UF Spinal Cord Patient Stable Following Landmark Surgery

July 14, 1997

GAINESVILLE—A 43-year-old Florida man was in serious but stable condition Monday, three days after historic surgery in which he became the first American with a spinal cord injury to receive a transplant of embryonic nerve tissue.

Such tissue has been used in the past to try to improve the condition of patients with Parkinson’s disease and other disorders. But last week’s operation, performed Friday by a neurosurgeon at Shands at the University of Florida, marked a novel effort in the complicated battle to help the thousands of people left paralyzed by spinal cord injury.

The Florida patient, whose name is being withheld at his request, is the first of 10 paralyzed volunteers who will undergo the procedure as part of a four-year pilot study at UF. The experimental treatment involves injecting small bits of human embryonic spinal cord cells directly into an expanding cavity that sometimes forms at the site of a spinal cord injury. Such cavities, referred to as syringomyelia, frequently expand, causing progressive loss of feeling and mobility.

Researchers are testing embryonic tissue because of its exceptional ability to grow and fill lesion cavities, and to develop into all of the cell types that form the adult spinal cord.

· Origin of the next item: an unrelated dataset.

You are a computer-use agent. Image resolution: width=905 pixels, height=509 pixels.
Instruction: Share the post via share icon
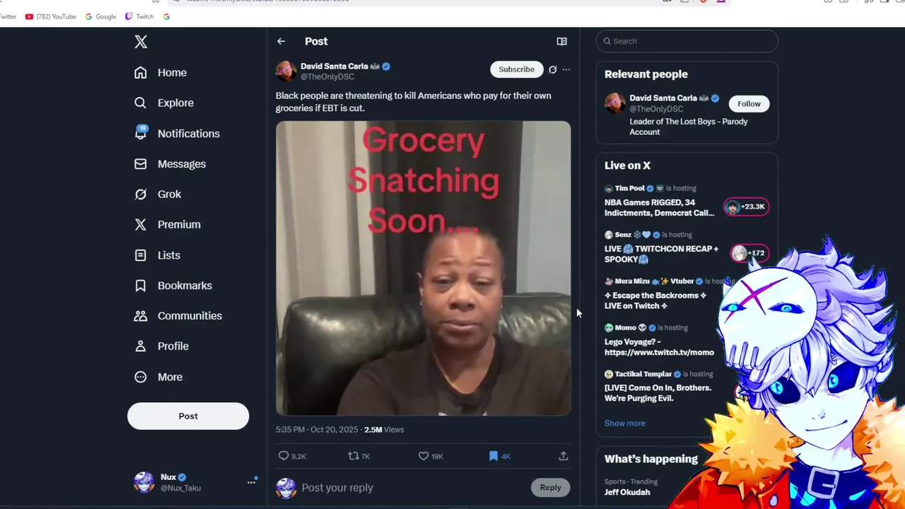click(564, 456)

The graft consisted of embryonic spinal nerve tissue, which was acquired in accordance with all federal and state guidelines.

Neurosurgeons performed the procedure to test the safety and feasibility of embryonic spinal cord grafts, which in landmark laboratory studies have been shown to help injured cats regain some use of their paralyzed limbs. In this pilot study, the goal is to prevent further spinal damage rather than to reverse paralysis.

UF neuroscientist Paul Reier cautioned that this procedure is not a “magic bullet” that will make someone rise out of the wheelchair and walk. “It will take a combination of approaches,” he said.

UF neurosurgeon Richard Fessler, who performed the transplant, estimated it will take at least six months–and possibly as long as a year–before scientists can determine whether the tissue graft is surviving and successfully plugging the wound cavity in the effort to prevent deterioration of the patient’s functioning.

The surgery lasted 12 hours, with most of the operating time devoted to draining the cavity and removing extensive scar tissue. Specific details about the patient’s condition were not released Monday, but a hospital spokeswoman said he was doing as well as surgeons expected.